Equinor has indicated that planned maintenance for the third quarter will be higher by 70 thousand barrels of oil equivalent per day (kboed) quarter over quarter. This increase in maintenance activity is expected to be somewhat mitigated by a reduction in unplanned downtime.

The firm's analyst pointed out that the stock's potential for growth is dependent on two main factors: a surprise increase in global gas prices and/or an improvement in the company's renewable energy free cash flow (FCF) profile.

The outlook for Equinor is closely tied to the fluctuations in global gas prices, which could potentially rise unexpectedly between now and the third quarter of 2025. The analyst's commentary underscores the importance of these external factors in the valuation and performance of Equinor's stock.

Despite the reduced price target, the Hold rating suggests that the firm advises investors to maintain their current positions in Equinor shares without increasing or decreasing their stakes at this time. The updated analysis provides investors with a revised expectation of the stock's future performance based on the latest operational and market data.

In other recent news, Equinor ASA's Q1 financial results boasted an adjusted net income of $2.7 billion and adjusted operating income before tax of $7.5 billion, bolstered by an increase in production and the acquisition of new production licenses.

The company has also entered a transaction with EQT (ST:EQTAB) to enhance its U.S. onshore gas position, aimed at boosting production and profitability. Additionally, Equinor is moving towards an investment decision for the Empire Wind 1 project in New York and proposing a substantial cash dividend of $0.35 per share along with a two-year share buyback program.

TD Cowen recently revised the company's price target from $30.00 to $28.00, maintaining a Hold rating. The adjustment was based on recalibrated expectations for Equinor's second-quarter 2024 earnings per share (EPS) to $0.85, above the consensus estimate of $0.78 per share, considering the latest guidance from the company. The guidance also accounted for the impact of higher-than-expected gas prices in Norway.

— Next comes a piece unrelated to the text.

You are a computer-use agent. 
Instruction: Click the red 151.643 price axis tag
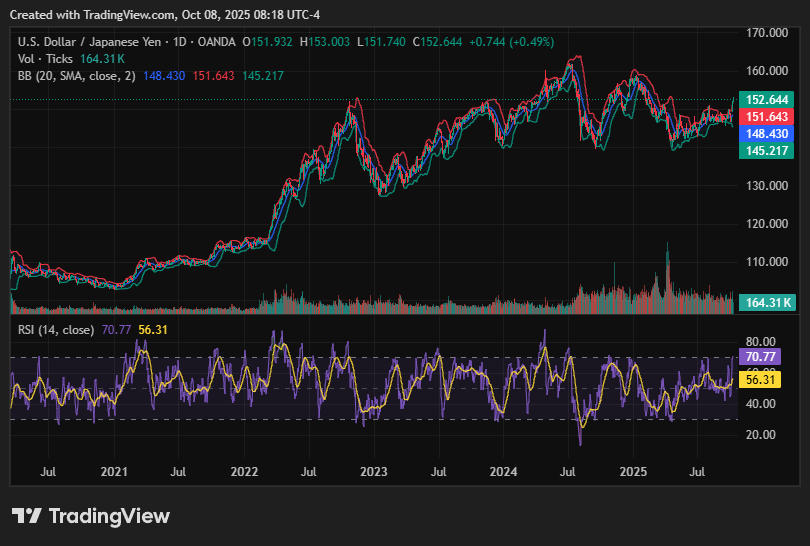click(767, 117)
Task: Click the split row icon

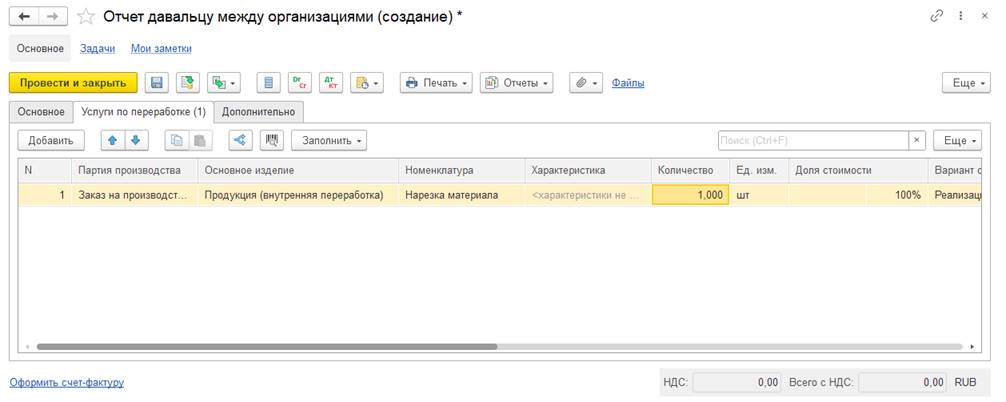Action: (x=240, y=141)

Equinor anticipates a total capital distribution of $14 billion in 2024 and maintains a robust financial position with over $37 billion in cash and equivalents. These are part of the company's recent developments, strategically focusing on enhancing its operational efficiency, advancing its renewable energy portfolio, and maintaining strong capital distribution.

The company's performance is closely tied to commodity prices and operational efficiency, factors often reflected in analysts' expectations and subsequent stock ratings.